Zagreb mayor pleads not guilty in trial over city stalls

Ilustracija

The trial of Zagreb Mayor Milan Bandic in the case dubbed "public stalls" started in Zagreb on Thursday, with Bandic pleading not guilty to charges of defrauding the city budget of more than €40,000.

Bandic is charged with illegally using city’s stalls and funding to help a conservative Catholic NGO which collected signatures for a petition in May 2013 to request a referendum on amending the constitution to prohibit same-sex marriage.

Bandic and two other city officials are charged with helping the group by printing 700,000 leaflets, 15,000 posters, 120 billboards, and letting them use 50 of the city’s stalls to set up petition signing points around the city – all free of charge – as well as paying for their radio ad for 30,000 kuna (€4,000).

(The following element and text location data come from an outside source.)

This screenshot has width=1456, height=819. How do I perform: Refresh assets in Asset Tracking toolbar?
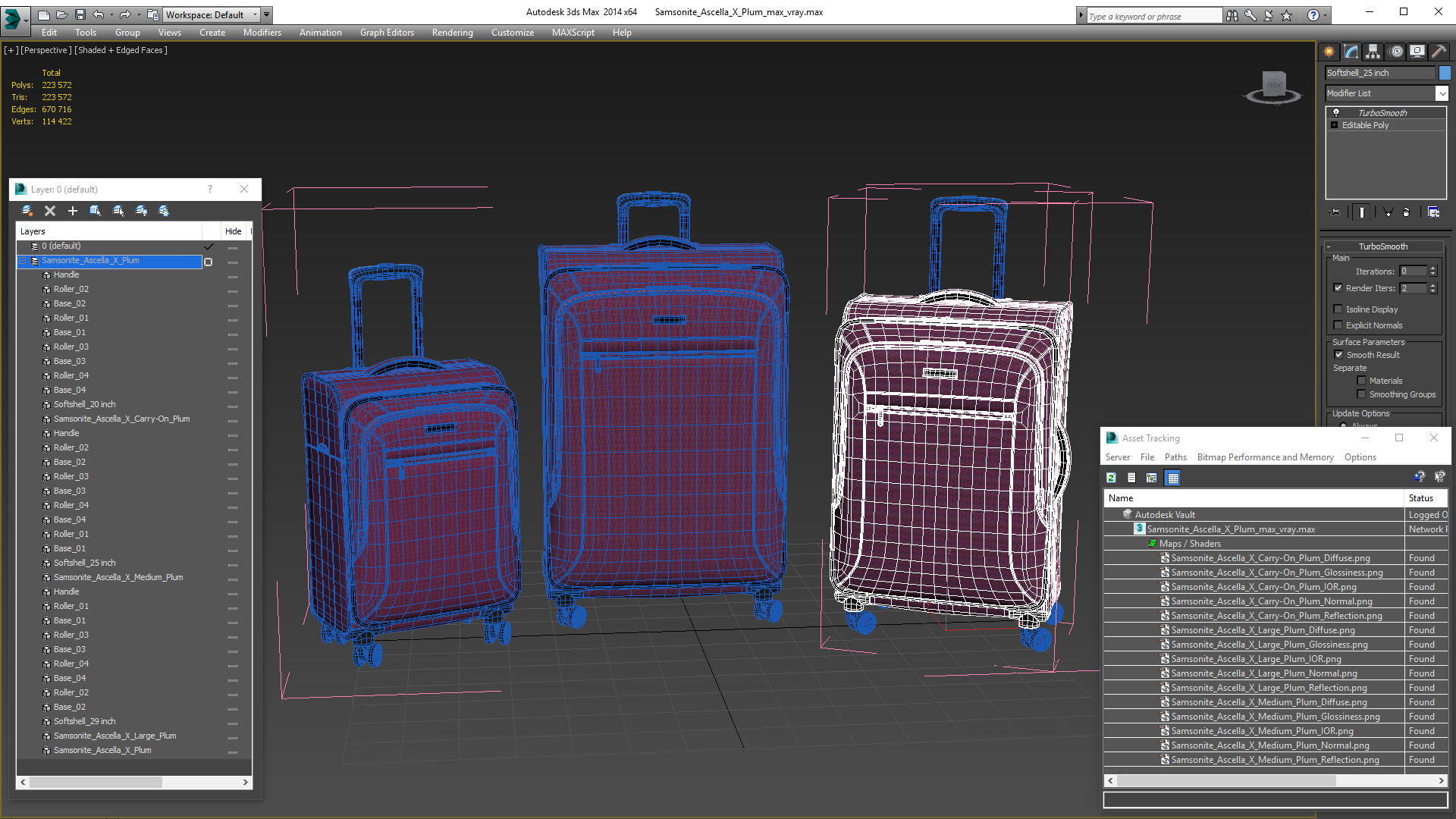point(1111,478)
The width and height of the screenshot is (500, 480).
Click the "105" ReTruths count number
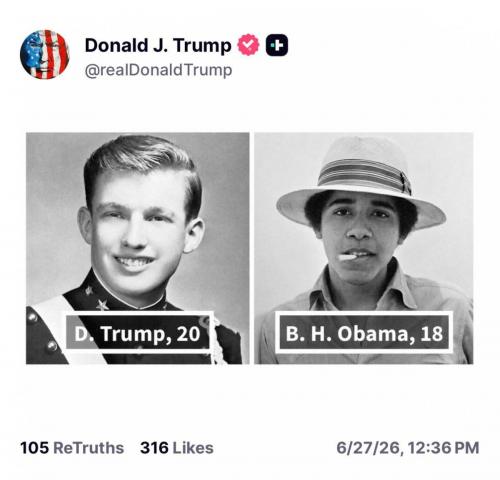click(x=34, y=448)
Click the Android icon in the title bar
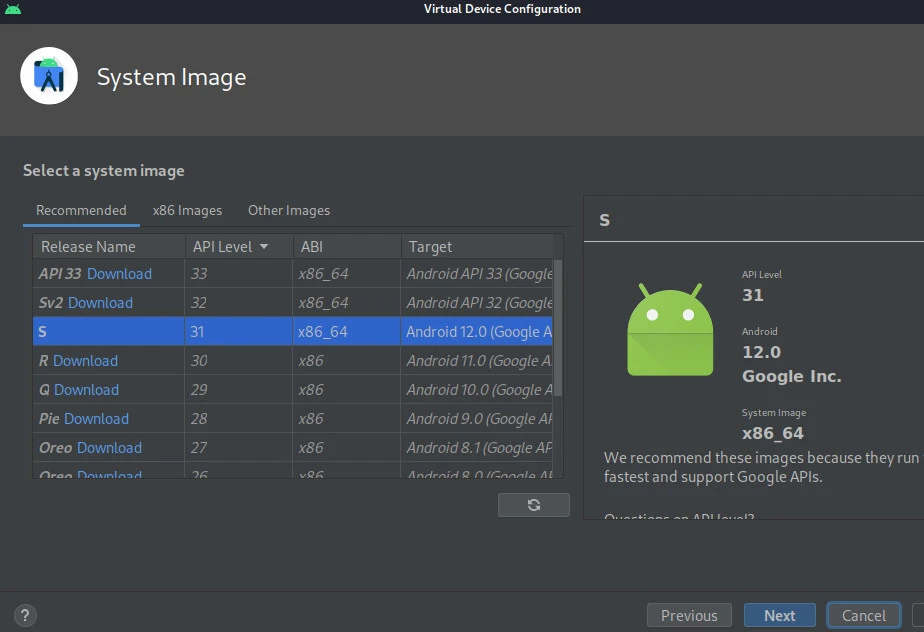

Using city-owned stalls is normally charged a fee, and the fee that the group should have paid is estimated at 308,000 kuna (€41,500).

Bandic was already indicted for the offence, but the charge was dismissed by court in July 2015 before the trial began. However, anti-graft police Uskok filed an appeal to the Supreme Court, which was accepted in May 2016, overturning lower court’s decision and ordering a re-trial.

He is also charged in a separate case, dubbed “Agram,” on suspicion of defrauding the city budget for several million kuna through a number of irregularities, and also for tax evasion by not paying taxes on donations he received during his 2010 failed presidential election campaign.

Bandic is currently serving his sixth consecutive term as Mayor of Zagreb, holding the office since May 2005. Until late 2009 he was a prominent member of the Social Democrats (SDP), before splitting with the party to run for President. Although he reached the run-off, he lost to SDP’s candidate Ivo Josipovic in January 2010.

He was arrested in October 2014 along a number of city officials in a corruption investigation, and was released from pre-trial detention in April 2015, returning to the post of mayor. In the last local election, in June 2017, he narrowly won his current term with 51.8 percent of the vote.